Give back every entry in full, exactly as it reads.

(Dataset content begins)

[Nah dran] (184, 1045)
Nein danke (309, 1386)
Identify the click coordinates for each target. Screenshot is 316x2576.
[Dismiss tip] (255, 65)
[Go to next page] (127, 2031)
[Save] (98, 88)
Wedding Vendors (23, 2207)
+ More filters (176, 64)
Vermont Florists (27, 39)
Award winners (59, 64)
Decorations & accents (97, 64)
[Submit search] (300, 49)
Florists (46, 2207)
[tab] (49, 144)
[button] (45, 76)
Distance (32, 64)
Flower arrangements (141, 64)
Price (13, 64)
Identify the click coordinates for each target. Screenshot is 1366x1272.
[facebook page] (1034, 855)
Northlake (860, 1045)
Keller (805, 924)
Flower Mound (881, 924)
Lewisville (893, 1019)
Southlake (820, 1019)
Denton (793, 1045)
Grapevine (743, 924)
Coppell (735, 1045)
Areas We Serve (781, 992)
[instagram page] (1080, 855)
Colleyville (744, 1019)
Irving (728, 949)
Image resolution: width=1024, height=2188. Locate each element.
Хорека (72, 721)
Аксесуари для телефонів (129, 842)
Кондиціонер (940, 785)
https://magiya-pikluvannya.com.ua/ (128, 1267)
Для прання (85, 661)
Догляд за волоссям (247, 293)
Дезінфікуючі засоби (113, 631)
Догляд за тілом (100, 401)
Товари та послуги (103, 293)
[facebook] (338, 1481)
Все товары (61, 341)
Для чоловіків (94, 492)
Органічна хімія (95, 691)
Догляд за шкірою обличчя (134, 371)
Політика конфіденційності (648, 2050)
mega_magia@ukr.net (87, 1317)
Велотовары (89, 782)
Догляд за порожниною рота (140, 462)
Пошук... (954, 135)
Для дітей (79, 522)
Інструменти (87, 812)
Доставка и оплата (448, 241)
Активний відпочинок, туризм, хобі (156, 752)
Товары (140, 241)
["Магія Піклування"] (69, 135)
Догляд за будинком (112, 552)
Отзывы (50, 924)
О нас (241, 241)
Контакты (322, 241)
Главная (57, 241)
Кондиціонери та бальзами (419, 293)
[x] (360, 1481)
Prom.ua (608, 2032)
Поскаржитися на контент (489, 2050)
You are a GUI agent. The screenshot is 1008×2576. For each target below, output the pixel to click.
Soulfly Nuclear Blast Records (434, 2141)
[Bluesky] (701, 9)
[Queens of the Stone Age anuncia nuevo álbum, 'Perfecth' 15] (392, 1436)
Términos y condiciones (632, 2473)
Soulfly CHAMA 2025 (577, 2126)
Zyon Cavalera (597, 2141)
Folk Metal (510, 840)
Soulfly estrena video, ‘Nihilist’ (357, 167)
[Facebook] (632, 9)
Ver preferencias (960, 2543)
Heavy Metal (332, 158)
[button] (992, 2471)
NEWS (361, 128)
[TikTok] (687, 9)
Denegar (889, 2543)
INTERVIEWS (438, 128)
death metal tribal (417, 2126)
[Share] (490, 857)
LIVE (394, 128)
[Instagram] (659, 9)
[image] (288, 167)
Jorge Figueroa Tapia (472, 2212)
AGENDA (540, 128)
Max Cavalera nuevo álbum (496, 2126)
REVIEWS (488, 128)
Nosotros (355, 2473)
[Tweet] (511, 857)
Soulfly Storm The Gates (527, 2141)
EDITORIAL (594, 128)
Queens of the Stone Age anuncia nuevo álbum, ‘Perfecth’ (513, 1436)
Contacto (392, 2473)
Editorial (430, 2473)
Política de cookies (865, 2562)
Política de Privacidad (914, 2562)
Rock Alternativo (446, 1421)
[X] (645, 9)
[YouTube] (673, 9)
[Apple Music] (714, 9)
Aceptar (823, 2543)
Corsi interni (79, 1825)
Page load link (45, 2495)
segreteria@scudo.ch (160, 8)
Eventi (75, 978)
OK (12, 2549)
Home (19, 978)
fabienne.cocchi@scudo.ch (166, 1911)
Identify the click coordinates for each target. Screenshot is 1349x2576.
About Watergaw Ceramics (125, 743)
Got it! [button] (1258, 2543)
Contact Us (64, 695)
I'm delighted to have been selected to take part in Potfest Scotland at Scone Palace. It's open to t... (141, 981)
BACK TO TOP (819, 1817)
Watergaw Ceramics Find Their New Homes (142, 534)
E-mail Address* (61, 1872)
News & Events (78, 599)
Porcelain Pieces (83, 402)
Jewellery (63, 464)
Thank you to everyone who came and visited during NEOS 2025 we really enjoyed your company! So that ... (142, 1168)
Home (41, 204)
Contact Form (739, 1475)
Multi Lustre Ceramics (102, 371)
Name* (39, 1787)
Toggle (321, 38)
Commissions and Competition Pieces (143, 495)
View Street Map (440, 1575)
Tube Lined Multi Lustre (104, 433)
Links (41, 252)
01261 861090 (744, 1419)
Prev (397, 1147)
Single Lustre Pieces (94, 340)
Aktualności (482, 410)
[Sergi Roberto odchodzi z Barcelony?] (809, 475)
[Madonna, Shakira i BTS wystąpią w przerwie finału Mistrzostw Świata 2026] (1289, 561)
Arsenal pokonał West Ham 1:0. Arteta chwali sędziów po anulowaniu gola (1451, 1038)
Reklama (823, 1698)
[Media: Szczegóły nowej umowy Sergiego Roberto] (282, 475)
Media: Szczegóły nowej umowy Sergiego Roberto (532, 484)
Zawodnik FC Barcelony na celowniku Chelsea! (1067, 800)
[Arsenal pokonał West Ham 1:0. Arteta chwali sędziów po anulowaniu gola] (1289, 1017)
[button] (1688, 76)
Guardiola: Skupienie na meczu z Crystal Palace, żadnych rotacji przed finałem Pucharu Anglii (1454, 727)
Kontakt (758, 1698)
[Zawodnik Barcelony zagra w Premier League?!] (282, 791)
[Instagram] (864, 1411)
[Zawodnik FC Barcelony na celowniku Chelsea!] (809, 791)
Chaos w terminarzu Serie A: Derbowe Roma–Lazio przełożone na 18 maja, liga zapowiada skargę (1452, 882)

(Dataset content ends)

Exercise solution:
[Nah dran] (184, 1045)
Nein danke (309, 1386)
Identify the click coordinates for each target. Screenshot is 316x2576.
[Dismiss tip] (255, 65)
[Go to next page] (127, 2031)
[Save] (98, 88)
Wedding Vendors (23, 2207)
+ More filters (176, 64)
Vermont Florists (27, 39)
Award winners (59, 64)
Decorations & accents (97, 64)
[Submit search] (300, 49)
Florists (46, 2207)
[tab] (49, 144)
[button] (45, 76)
Distance (32, 64)
Flower arrangements (141, 64)
Price (13, 64)
Identify the click coordinates for each target. Screenshot is 1366x1272.
[facebook page] (1034, 855)
Northlake (860, 1045)
Keller (805, 924)
Flower Mound (881, 924)
Lewisville (893, 1019)
Southlake (820, 1019)
Denton (793, 1045)
Grapevine (743, 924)
Coppell (735, 1045)
Areas We Serve (781, 992)
[instagram page] (1080, 855)
Colleyville (744, 1019)
Irving (728, 949)
Image resolution: width=1024, height=2188. Locate each element.
Хорека (72, 721)
Аксесуари для телефонів (129, 842)
Кондиціонер (940, 785)
https://magiya-pikluvannya.com.ua/ (128, 1267)
Для прання (85, 661)
Догляд за волоссям (247, 293)
Дезінфікуючі засоби (113, 631)
Догляд за тілом (100, 401)
Товари та послуги (103, 293)
[facebook] (338, 1481)
Все товары (61, 341)
Для чоловіків (94, 492)
Органічна хімія (95, 691)
Догляд за шкірою обличчя (134, 371)
Політика конфіденційності (648, 2050)
mega_magia@ukr.net (87, 1317)
Велотовары (89, 782)
Догляд за порожниною рота (140, 462)
Пошук... (954, 135)
Для дітей (79, 522)
Інструменти (87, 812)
Доставка и оплата (448, 241)
Активний відпочинок, туризм, хобі (156, 752)
Товары (140, 241)
["Магія Піклування"] (69, 135)
Догляд за будинком (112, 552)
Отзывы (50, 924)
О нас (241, 241)
Контакты (322, 241)
Главная (57, 241)
Кондиціонери та бальзами (419, 293)
[x] (360, 1481)
Prom.ua (608, 2032)
Поскаржитися на контент (489, 2050)
You are a GUI agent. The screenshot is 1008×2576. For each target below, output the pixel to click.
Soulfly Nuclear Blast Records (434, 2141)
[Bluesky] (701, 9)
[Queens of the Stone Age anuncia nuevo álbum, 'Perfecth' 15] (392, 1436)
Términos y condiciones (632, 2473)
Soulfly CHAMA 2025 (577, 2126)
Zyon Cavalera (597, 2141)
Folk Metal (510, 840)
Soulfly estrena video, ‘Nihilist’ (357, 167)
[Facebook] (632, 9)
Ver preferencias (960, 2543)
Heavy Metal (332, 158)
[button] (992, 2471)
NEWS (361, 128)
[TikTok] (687, 9)
Denegar (889, 2543)
INTERVIEWS (438, 128)
death metal tribal (417, 2126)
[Share] (490, 857)
LIVE (394, 128)
[Instagram] (659, 9)
[image] (288, 167)
Jorge Figueroa Tapia (472, 2212)
AGENDA (540, 128)
Max Cavalera nuevo álbum (496, 2126)
REVIEWS (488, 128)
Nosotros (355, 2473)
[Tweet] (511, 857)
Soulfly Storm The Gates (527, 2141)
EDITORIAL (594, 128)
Queens of the Stone Age anuncia nuevo álbum, ‘Perfecth’ (513, 1436)
Contacto (392, 2473)
Editorial (430, 2473)
Política de cookies (865, 2562)
Política de Privacidad (914, 2562)
Rock Alternativo (446, 1421)
[X] (645, 9)
[YouTube] (673, 9)
[Apple Music] (714, 9)
Aceptar (823, 2543)
Corsi interni (79, 1825)
Page load link (45, 2495)
segreteria@scudo.ch (160, 8)
Eventi (75, 978)
OK (12, 2549)
Home (19, 978)
fabienne.cocchi@scudo.ch (166, 1911)
Identify the click coordinates for each target. Screenshot is 1349x2576.
About Watergaw Ceramics (125, 743)
Got it! [button] (1258, 2543)
Contact Us (64, 695)
I'm delighted to have been selected to take part in Potfest Scotland at Scone Palace. It's open to t... (141, 981)
BACK TO TOP (819, 1817)
Watergaw Ceramics Find Their New Homes (142, 534)
E-mail Address* (61, 1872)
News & Events (78, 599)
Porcelain Pieces (83, 402)
Jewellery (63, 464)
Thank you to everyone who came and visited during NEOS 2025 we really enjoyed your company! So that ... (142, 1168)
Home (41, 204)
Contact Form (739, 1475)
Multi Lustre Ceramics (102, 371)
Name* (39, 1787)
Toggle (321, 38)
Commissions and Competition Pieces (143, 495)
View Street Map (440, 1575)
Tube Lined Multi Lustre (104, 433)
Links (41, 252)
01261 861090 (744, 1419)
Prev (397, 1147)
Single Lustre Pieces (94, 340)
Aktualności (482, 410)
[Sergi Roberto odchodzi z Barcelony?] (809, 475)
[Madonna, Shakira i BTS wystąpią w przerwie finału Mistrzostw Świata 2026] (1289, 561)
Arsenal pokonał West Ham 1:0. Arteta chwali sędziów po anulowaniu gola (1451, 1038)
Reklama (823, 1698)
[Media: Szczegóły nowej umowy Sergiego Roberto] (282, 475)
Media: Szczegóły nowej umowy Sergiego Roberto (532, 484)
Zawodnik FC Barcelony na celowniku Chelsea! (1067, 800)
[Arsenal pokonał West Ham 1:0. Arteta chwali sędziów po anulowaniu gola] (1289, 1017)
[button] (1688, 76)
Guardiola: Skupienie na meczu z Crystal Palace, żadnych rotacji przed finałem Pucharu Anglii (1454, 727)
Kontakt (758, 1698)
[Zawodnik Barcelony zagra w Premier League?!] (282, 791)
[Instagram] (864, 1411)
[Zawodnik FC Barcelony na celowniku Chelsea!] (809, 791)
Chaos w terminarzu Serie A: Derbowe Roma–Lazio przełożone na 18 maja, liga zapowiada skargę (1452, 882)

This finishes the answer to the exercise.